Summary of “This Shit is Fucked Up and Bullshit” by McKenzie Wark
🔥 1. Class, Work, and Pride in Labor
- Wark centers the essay in the lived experience of the working class, asserting the dignity of work not as a privilege but a right:
“To have work, security, a little left over at the end of the week. This is not privilege. It’s a right” (Wark, 2011, p. S5).
- She critiques performative work ideologies (e.g., “110% effort”) as elitist nonsense from non-workers:
“When you hear that sort of bullshit you know it’s coming from people who aren’t workers” (Wark, 2011, p. S4).
- Wark reflects on working-class solidarity as fragile yet vital, orbiting what it is not—namely, the ruling class (p. S5).
💰 2. The Rentier Class and Structural Inequality
- The ruling class is no longer just capitalist; it is a rentier class profiting from ownership rather than production:
“Nobody is quite ready to call the 1% what they are: a ruling class. Nor…a rentier class” (Wark, 2011, p. S11).
- She references Ricardo and Joan Robinson to show how ownership of land has morphed into ownership of capital and infrastructure.
- The modern ruling class now profits from “interest” rather than productive labor—echoing a shift from Fordist to financial capitalism.
📉 3. Debt, Jobs, and the 99%
- Debt and jobs are central to the narratives of the 99%:
“‘Jobs’ and ‘debt’ are the two most frequent salient terms” (Wark, 2011, p.
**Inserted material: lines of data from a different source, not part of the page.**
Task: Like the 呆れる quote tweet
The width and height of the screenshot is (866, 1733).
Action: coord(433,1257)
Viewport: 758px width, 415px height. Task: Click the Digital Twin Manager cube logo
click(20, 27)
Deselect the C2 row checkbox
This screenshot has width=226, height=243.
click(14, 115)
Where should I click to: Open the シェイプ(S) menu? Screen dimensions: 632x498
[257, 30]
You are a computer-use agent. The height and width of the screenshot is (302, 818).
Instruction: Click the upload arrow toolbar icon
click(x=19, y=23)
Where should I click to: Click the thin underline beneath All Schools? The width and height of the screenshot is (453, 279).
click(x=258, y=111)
S17).
- The slogan We Are the 99% exposes a divide, not of envy for the rich, but desperation among the rest:
“They are not concerned about someone else’s wealth, they are concerned about everyone else’s impoverishment” (Wark, 2011, p. S10).
- Wark draws on Graeber’s theory from Debt: The First 5000 Years to articulate how debt restructures social relations (p. S14–16).
🧠 4. The Rise of the Vectoralist Class
- Wark introduces the idea of a vectoralist class, a ruling elite controlling the flows of information, culture, and digital infrastructure:
“It collects a rent by controlling the ‘vectors’ along which information shuttles” (Wark, 2011, p. S13).
- The ruling class splits into three branches:
- Financial: Extracts value through debt and interest.
- Military: Produces weapons and controls force.
- Vectoralist: Manages information, intellectual property, and media (p. S13–14).
🖥️ 5. Media, Spectacle, and Symbolic Occupation
- Drawing on Debord’s Society of the Spectacle, Wark asserts we live in an aesthetic economy, not a political one:
“The whole of life presents itself as an immense accumulation of spectacles” (Wark, 2011, p. S22).
- She praises Occupy Wall Street’s symbolic occupation of both physical and digital spaces like Tumblr:
“It also occupies an abstraction… appropriated as if they were common property” (Wark, 2011, p. S17).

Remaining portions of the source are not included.